Lutheran, Catholic Scholars Continue Work on Church as Koinonia
WASHINGTON (May 6, 2002) – Scholars from the Evangelical Lutheran Church, the Lutheran Church - Missouri Synod and the Catholic Church in the US met at St. Paul's College here May 2-5 to continue work on drafting a text on The Church as Koinonia (Communion) of Salvation: Its Structure and Ministries
WASHINGTON (May 6, 2002) – Scholars from the Evangelical Lutheran Church, the Lutheran Church - Missouri Synod and the Catholic Church in the US met at St. Paul's College here May 2-5 to continue work on drafting a text on The Church as Koinonia (Communion) of Salvation: Its Structure and Ministries. The goal of this research is to produce a theological text that contributes to the full, visible unity between Lutheran and Catholic churches. This is the tenth round of dialogues in the United States between these churches.
The theme has been selected because of progress made in earlier dialogues, for example on the doctrine of Justification by Faith or the Eucharist, which has laid out a certain level of communion in faith that challenges both churches to probe more deeply the factors that still divide the churches. In this round, contributing to ecumenical agreement on questions like the role of priests, pastors and bishops, their relationship to the nature and mission of the Church, the significance of parishes and diocese/synods and the history of ordination will lay the ground work for theological agreements and proposals to the churches for steps that may increase the expression of the real, if imperfect, communion (koinonia) that is recognized to exist between Lutherans and Catholics.

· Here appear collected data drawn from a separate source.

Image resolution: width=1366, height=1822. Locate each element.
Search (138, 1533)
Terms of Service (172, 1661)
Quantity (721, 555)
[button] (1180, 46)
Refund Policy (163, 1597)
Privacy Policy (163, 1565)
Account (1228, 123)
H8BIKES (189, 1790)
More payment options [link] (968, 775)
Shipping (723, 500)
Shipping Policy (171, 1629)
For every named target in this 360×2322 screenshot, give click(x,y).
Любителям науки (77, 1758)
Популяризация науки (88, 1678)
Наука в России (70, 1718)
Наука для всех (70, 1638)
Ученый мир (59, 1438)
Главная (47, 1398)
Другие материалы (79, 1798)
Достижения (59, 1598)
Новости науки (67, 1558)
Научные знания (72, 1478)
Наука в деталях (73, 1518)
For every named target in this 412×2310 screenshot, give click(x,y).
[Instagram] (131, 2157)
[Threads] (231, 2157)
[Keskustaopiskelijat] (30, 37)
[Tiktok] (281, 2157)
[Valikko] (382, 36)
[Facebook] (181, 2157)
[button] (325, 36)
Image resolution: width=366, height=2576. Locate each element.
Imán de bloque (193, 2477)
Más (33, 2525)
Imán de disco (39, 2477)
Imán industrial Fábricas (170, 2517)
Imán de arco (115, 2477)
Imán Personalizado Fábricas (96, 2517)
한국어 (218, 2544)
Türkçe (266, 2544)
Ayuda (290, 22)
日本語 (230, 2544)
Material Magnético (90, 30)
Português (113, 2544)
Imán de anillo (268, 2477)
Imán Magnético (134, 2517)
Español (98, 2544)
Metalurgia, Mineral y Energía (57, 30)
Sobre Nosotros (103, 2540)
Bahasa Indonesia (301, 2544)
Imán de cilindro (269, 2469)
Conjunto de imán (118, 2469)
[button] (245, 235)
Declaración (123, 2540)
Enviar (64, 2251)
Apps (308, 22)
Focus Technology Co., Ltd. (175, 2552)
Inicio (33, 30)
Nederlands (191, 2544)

Biblical, historical and theological scholarship has uncovered the deep levels of agreement and mutual understanding that can make new steps possible. It also contributes to an understanding of what challenges both churches will need to face as they move closer to that full communion for which Christ prayed.
The text will contain two parts, one a view of the Church as communion, differences and similarities in understandings of local church, and a treatment of what can be said together about congregations/parishes, dioceses/synods and the universal realization of the Church. Within each of these sections there will be a common statement and the different Catholic and Lutheran emphases. Ordained ministries in services to these communities: parish, diocese/synod and universal will be explicated in similar fashion. There will be a section on the apostolicity of the Church and the relationship of ordained ministries within it will be developed, with proposals for ecumenical ways to move forward. A second half of the paper will develop biblical and historical explanations of the bases for the proposals laid out in the first part of the common statement.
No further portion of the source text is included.